Renoir painted several fine views of Paris after it had returned to normal following the Commune of 1871. Le Pont Neuf from 1872 is a good example, which is similar in many respects to Monet’s view of the same motif, and perhaps a sunnier precursor to Pissarro’s much later cityscapes. For this, Renoir is thought to have used a vantage point on the first floor of a wine merchant’s, and looks across the River Seine to the Ile de la Cité.
In 1873, Renoir painted in the company of Sisley during the Spring, and with Monet in the summer. However, his long and close friendship with Charles Le Coeur came to an abrupt end when Renoir made advances towards Le Coeur’s fifteen year-old daughter.

One of the products of Renoir’s painting with Monet was this highly chromatic view of The Duck Pond (1873) at a farm near Argenteuil. Renoir’s two canvases and Monet’s single painting are further seminal works in the development of Impressionism.
At the end of the year, in Renoir’s studio, the Impressionists formed the Société Anonyme des Artistes, which was to hold its first exhibition the following year, 1874, in Paris, at which Renoir exhibited seven paintings.
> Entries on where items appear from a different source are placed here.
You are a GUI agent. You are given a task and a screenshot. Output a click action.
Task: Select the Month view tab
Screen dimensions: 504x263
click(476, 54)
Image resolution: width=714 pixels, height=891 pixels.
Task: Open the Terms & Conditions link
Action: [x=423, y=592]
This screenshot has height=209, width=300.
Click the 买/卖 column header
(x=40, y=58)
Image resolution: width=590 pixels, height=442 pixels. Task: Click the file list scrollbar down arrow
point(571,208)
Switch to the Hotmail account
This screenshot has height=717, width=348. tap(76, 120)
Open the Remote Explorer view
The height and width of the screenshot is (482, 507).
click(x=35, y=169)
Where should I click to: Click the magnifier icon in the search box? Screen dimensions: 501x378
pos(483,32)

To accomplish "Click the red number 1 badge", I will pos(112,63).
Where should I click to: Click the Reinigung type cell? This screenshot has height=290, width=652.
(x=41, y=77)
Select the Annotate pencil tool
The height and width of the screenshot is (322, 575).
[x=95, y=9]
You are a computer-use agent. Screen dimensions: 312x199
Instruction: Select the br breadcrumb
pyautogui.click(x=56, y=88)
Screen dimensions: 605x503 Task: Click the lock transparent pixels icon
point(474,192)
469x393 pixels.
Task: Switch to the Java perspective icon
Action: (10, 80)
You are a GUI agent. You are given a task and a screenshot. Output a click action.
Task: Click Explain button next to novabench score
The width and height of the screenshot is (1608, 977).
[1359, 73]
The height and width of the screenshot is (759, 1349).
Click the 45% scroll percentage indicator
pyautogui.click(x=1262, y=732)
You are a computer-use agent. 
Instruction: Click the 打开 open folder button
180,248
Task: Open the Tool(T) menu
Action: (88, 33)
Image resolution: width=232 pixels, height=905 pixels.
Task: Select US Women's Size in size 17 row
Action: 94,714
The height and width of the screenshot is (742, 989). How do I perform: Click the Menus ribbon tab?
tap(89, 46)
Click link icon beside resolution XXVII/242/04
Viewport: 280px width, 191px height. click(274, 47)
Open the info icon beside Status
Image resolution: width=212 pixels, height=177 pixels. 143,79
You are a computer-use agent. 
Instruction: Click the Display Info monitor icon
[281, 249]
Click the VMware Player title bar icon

Shortly after Degas started painting dancers and scenes from the ballet, Renoir painted his Dancer (1874), but didn’t pursue the theme as doggedly as Degas.

During the summer of 1874, Renoir visited Argenteuil, where he painted in the company of both Monet and Manet. The Seine at Chatou (1874) is one of his more vigorously-crafted works, with a water surface similar to those being painted at the time by Sisley.

Renoir’s The Skiff of 1875 is one of several paintings of watersports which he made during this period. This work is unusual for his use of viridian as the main colour for the reeds in the left foreground, and of cobalt blue as his major blue pigment.

He continued to paint figurative works and portraits, such as this Woman at the Piano from 1875.

In the Spring of 1875, Renoir again painted cityscapes. These included one of his most atmospheric, showing the wide tree-lined streets of Haussmann’s new-look Paris, in The Grands Boulevards. This shows the area near the Gare St-Lazare and the Opéra with its trees in fresh leaf. This painting was bought by Count Armand Doria, who was becoming quite a collector of Renoir’s work: at the time of his death, the Count owned ten.